Start of Block

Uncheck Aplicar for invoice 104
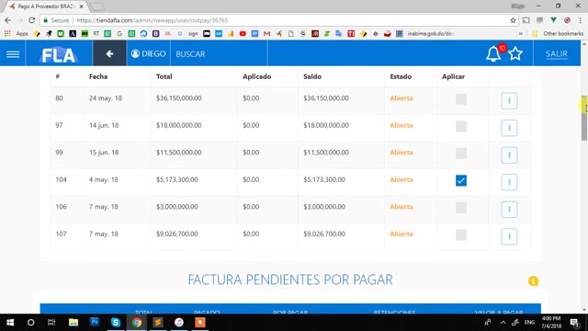588x331 pixels. point(461,180)
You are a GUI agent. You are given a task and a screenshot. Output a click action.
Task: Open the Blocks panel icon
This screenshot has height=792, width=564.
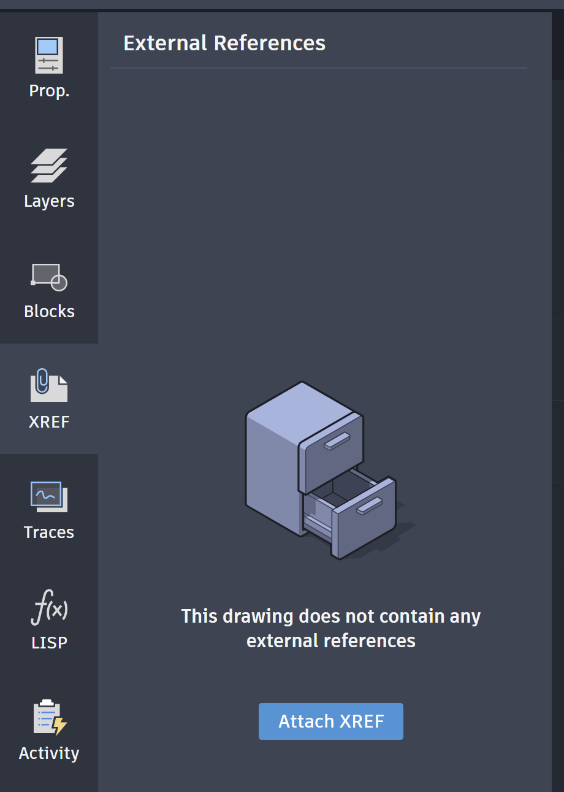pos(49,277)
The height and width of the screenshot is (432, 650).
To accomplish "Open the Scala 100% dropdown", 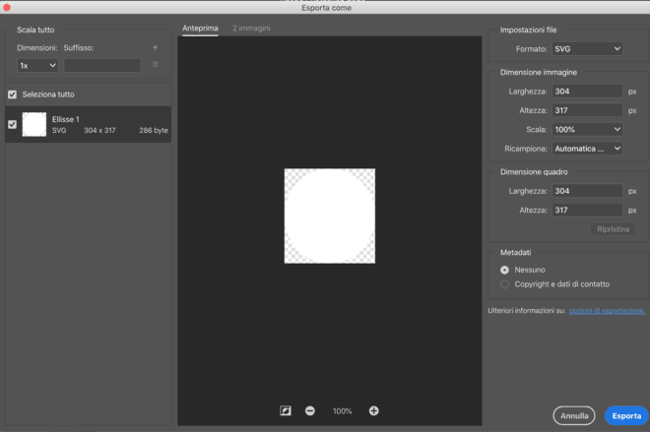I will point(587,129).
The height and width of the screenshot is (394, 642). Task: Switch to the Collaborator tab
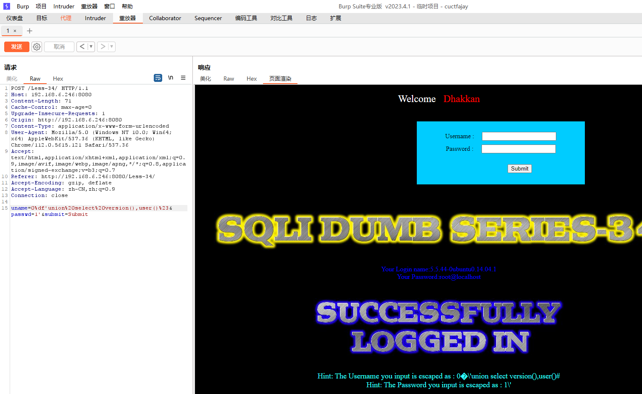point(165,18)
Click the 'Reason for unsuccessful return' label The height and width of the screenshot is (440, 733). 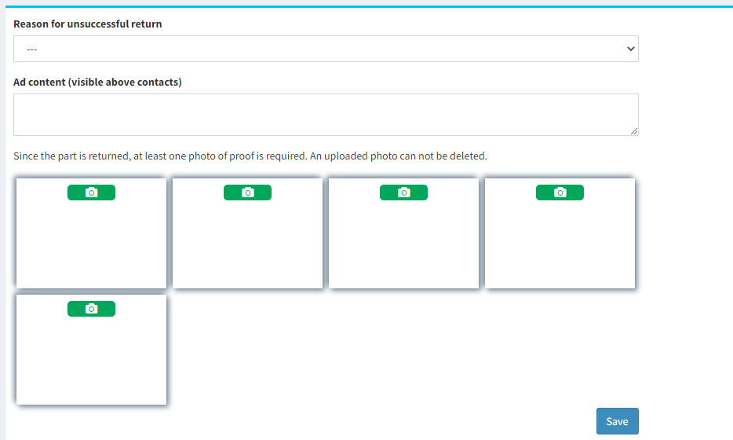click(x=88, y=24)
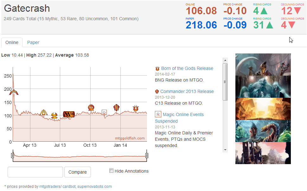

End of Block

_Task prompt_
Copy back, word for word, every line between the top of the material above and the line that contains "The height and width of the screenshot is (432, 650).", both included, without any pictures.

_Reply to the task_
Uncheck Aplicar for invoice 104
588x331 pixels. point(461,180)
You are a GUI agent. You are given a task and a screenshot. Output a click action.
Task: Open the Blocks panel icon
This screenshot has height=792, width=564.
pos(49,277)
The height and width of the screenshot is (432, 650).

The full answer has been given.